What you have to do:
The expected output is each line below containing "computer", copied in full.

Data in this exercise:
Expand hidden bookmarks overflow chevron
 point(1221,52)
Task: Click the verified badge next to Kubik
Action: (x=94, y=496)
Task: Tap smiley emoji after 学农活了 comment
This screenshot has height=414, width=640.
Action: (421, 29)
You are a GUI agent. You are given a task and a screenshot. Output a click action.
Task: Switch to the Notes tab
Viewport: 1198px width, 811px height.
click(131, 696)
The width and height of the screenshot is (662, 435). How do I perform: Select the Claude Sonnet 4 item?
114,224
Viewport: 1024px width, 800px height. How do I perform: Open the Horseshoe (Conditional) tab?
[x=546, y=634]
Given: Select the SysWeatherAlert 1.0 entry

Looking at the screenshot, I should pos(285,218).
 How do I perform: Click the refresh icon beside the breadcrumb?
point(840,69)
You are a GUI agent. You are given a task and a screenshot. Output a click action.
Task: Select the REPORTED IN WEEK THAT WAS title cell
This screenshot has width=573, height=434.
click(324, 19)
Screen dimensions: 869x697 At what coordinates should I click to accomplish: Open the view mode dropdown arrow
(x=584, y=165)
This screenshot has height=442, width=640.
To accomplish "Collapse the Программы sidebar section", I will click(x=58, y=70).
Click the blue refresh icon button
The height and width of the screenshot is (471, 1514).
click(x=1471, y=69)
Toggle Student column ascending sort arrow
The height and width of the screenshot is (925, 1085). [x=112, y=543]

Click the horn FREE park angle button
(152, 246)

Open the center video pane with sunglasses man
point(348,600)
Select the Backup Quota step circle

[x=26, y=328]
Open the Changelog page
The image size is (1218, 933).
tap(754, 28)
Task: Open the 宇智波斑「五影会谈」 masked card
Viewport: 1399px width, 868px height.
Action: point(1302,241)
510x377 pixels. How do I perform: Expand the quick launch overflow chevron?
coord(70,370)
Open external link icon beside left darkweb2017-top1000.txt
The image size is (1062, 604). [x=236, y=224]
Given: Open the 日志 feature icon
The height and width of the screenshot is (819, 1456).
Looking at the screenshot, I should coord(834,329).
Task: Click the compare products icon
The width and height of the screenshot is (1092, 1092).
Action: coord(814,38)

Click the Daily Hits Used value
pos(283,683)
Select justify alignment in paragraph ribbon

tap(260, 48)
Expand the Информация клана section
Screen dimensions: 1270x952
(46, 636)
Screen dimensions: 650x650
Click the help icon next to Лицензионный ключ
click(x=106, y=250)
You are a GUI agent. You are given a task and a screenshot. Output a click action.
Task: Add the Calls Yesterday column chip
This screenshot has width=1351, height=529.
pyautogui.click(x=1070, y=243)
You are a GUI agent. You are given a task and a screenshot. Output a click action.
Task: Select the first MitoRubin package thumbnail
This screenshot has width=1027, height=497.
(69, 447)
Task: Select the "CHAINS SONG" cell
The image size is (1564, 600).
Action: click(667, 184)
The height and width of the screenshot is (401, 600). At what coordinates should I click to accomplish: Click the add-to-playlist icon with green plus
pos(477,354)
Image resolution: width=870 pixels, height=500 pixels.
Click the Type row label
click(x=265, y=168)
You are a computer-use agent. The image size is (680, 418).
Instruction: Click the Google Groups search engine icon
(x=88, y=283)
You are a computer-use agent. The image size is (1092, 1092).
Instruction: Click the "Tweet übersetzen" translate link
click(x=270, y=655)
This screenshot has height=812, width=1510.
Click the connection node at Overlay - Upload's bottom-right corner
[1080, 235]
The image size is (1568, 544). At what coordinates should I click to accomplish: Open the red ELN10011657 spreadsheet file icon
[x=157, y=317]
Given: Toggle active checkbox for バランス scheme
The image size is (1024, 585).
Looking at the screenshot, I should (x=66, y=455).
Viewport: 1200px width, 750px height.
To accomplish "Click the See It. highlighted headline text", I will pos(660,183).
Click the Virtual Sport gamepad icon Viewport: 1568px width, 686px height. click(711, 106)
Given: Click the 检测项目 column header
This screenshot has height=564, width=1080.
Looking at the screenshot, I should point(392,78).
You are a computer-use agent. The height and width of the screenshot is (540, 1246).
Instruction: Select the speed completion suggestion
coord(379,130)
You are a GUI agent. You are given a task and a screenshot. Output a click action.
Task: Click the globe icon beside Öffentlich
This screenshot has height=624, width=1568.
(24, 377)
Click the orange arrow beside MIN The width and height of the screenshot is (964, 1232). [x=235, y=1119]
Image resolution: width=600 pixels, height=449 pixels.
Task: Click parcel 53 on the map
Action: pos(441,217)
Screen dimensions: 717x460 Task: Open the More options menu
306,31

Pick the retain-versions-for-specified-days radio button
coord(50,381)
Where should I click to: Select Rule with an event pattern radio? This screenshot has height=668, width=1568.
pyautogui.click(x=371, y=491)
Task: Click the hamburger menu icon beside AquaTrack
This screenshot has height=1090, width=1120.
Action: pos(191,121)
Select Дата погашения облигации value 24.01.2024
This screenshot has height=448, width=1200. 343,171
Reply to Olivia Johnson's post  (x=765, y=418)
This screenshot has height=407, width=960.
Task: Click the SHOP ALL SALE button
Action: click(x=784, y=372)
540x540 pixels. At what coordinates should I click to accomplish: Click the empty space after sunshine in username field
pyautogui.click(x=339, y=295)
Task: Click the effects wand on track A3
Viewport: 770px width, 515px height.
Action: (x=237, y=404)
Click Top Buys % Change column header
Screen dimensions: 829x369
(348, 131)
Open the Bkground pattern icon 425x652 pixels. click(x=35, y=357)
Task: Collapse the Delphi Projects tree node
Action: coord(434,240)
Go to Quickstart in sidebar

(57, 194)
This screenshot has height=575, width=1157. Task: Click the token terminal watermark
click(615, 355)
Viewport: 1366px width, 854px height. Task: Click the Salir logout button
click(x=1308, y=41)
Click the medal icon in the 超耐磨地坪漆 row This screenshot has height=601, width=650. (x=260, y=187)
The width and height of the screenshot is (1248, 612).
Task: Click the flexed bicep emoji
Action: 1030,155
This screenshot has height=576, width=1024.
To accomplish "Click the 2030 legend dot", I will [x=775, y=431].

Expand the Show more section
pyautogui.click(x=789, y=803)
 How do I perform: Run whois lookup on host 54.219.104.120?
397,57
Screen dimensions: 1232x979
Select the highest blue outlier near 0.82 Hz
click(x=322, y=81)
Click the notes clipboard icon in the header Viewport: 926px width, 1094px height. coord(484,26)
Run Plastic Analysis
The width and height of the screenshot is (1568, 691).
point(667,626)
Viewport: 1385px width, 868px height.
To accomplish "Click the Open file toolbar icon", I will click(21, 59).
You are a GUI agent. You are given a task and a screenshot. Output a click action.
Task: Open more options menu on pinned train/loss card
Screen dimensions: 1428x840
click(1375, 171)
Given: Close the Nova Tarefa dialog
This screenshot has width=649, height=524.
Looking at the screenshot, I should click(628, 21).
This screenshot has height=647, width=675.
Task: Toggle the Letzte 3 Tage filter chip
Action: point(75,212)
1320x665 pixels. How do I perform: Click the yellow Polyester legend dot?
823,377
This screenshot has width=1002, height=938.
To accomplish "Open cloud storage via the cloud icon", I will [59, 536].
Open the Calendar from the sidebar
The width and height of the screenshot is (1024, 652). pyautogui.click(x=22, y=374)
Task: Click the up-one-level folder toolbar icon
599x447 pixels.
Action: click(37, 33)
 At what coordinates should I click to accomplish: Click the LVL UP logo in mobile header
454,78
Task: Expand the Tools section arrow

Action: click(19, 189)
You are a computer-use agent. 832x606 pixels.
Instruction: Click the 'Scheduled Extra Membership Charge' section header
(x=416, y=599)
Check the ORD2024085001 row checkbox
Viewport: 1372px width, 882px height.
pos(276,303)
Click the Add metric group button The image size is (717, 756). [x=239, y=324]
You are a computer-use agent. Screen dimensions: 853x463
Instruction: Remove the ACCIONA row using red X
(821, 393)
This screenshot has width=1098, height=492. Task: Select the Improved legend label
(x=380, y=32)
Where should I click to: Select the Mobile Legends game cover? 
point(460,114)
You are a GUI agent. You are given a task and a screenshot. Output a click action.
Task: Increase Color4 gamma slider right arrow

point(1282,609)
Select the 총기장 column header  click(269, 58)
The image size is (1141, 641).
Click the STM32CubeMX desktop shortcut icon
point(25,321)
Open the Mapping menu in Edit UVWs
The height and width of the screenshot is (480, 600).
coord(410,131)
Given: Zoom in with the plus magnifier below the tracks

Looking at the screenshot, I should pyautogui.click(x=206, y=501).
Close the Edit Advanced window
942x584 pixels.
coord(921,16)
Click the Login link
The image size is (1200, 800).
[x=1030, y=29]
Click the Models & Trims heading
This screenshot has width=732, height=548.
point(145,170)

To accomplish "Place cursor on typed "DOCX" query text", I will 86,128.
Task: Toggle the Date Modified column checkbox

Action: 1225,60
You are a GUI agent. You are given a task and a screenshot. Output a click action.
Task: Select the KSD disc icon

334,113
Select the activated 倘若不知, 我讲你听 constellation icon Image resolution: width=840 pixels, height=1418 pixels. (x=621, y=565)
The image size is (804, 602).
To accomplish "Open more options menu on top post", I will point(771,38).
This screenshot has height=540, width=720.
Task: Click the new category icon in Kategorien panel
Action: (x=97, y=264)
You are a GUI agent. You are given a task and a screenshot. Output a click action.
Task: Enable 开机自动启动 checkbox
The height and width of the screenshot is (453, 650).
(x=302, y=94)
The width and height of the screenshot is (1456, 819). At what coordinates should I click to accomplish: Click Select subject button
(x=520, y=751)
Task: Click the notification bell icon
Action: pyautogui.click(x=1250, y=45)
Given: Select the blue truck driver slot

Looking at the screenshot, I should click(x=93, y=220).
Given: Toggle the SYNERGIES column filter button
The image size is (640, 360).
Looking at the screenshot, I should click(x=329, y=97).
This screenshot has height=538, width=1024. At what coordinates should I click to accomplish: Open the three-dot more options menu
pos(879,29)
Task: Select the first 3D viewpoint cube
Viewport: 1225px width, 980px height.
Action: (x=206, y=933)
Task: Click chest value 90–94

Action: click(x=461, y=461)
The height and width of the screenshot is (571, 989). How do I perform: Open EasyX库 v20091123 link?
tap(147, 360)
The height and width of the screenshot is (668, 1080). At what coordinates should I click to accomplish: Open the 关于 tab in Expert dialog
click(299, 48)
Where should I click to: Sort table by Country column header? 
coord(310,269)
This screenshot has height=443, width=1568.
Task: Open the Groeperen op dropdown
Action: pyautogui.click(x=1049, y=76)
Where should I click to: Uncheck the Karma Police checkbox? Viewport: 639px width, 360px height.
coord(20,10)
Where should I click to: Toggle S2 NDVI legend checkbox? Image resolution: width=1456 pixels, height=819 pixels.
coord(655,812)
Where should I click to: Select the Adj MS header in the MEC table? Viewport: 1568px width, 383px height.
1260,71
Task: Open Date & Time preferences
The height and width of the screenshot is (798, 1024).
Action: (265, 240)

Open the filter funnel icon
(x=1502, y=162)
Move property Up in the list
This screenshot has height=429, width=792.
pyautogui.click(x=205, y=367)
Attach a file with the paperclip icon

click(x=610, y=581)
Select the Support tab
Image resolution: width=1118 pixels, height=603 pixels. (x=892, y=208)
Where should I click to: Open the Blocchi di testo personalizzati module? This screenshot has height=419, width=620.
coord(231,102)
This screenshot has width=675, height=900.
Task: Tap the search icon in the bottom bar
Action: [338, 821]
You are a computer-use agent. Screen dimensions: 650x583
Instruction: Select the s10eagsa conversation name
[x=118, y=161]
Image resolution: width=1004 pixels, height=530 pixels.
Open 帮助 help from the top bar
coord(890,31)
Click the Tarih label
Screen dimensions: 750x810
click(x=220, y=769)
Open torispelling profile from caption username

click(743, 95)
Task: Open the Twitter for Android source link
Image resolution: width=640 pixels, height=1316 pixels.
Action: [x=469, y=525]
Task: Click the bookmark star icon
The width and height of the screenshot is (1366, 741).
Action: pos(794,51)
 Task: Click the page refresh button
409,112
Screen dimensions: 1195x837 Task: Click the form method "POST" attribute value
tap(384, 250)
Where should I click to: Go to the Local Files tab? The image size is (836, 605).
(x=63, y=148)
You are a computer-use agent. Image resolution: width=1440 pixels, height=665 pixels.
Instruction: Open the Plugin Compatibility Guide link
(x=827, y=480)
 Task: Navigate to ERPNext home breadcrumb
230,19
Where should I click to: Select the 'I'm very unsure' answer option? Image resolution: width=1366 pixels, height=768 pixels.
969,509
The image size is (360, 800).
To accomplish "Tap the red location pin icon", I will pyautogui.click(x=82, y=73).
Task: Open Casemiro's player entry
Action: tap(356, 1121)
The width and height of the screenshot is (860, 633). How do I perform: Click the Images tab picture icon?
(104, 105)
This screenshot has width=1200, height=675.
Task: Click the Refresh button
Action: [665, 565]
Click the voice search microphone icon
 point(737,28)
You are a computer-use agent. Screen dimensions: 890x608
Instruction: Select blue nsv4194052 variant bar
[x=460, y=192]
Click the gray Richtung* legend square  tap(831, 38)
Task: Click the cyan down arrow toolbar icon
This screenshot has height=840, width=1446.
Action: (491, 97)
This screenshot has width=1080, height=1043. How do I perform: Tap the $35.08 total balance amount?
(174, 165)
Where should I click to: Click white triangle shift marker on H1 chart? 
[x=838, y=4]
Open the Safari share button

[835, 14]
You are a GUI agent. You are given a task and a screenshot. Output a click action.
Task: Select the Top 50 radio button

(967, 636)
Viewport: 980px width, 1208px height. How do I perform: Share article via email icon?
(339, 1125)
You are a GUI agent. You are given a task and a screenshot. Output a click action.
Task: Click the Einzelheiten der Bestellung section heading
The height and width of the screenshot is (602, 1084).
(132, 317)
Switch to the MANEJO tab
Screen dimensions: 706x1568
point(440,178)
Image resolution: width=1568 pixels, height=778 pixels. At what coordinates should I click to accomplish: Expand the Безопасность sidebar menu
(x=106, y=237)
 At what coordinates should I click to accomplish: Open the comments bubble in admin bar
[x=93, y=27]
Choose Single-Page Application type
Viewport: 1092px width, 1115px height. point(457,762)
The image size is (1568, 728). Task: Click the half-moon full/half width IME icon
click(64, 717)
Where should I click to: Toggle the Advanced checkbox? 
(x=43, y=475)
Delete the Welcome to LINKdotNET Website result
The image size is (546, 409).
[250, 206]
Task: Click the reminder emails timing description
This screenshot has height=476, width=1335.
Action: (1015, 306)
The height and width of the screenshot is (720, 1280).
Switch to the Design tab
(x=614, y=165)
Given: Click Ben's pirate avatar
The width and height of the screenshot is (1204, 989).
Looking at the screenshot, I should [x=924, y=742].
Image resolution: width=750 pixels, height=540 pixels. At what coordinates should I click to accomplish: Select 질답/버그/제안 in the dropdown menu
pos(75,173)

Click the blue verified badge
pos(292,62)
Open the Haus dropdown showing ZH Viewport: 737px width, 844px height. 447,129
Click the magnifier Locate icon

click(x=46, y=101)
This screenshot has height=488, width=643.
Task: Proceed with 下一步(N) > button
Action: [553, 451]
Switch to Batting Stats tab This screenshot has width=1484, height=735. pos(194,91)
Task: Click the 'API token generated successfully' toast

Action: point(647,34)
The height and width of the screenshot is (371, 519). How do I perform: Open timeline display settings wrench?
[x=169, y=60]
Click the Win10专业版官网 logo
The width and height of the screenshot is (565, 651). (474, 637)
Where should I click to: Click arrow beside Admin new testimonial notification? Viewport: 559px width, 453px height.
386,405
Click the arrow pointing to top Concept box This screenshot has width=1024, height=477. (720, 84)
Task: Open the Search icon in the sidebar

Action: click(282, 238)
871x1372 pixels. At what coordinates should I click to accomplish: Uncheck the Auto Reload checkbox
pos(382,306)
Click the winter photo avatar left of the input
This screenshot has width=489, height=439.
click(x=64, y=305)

Answer box:
You are a computer-use agent. The image size is (680, 418).
You are a computer-use agent. The image size is (1092, 1092).
You are a computer-use agent. The height and width of the screenshot is (540, 1246).
You are a computer-use agent. 832x606 pixels.
You are a computer-use agent. Screen dimensions: 853x463
You are a computer-use agent. Screen dimensions: 650x583
You are a computer-use agent. Image resolution: width=1440 pixels, height=665 pixels.
You are a computer-use agent. Screen dimensions: 890x608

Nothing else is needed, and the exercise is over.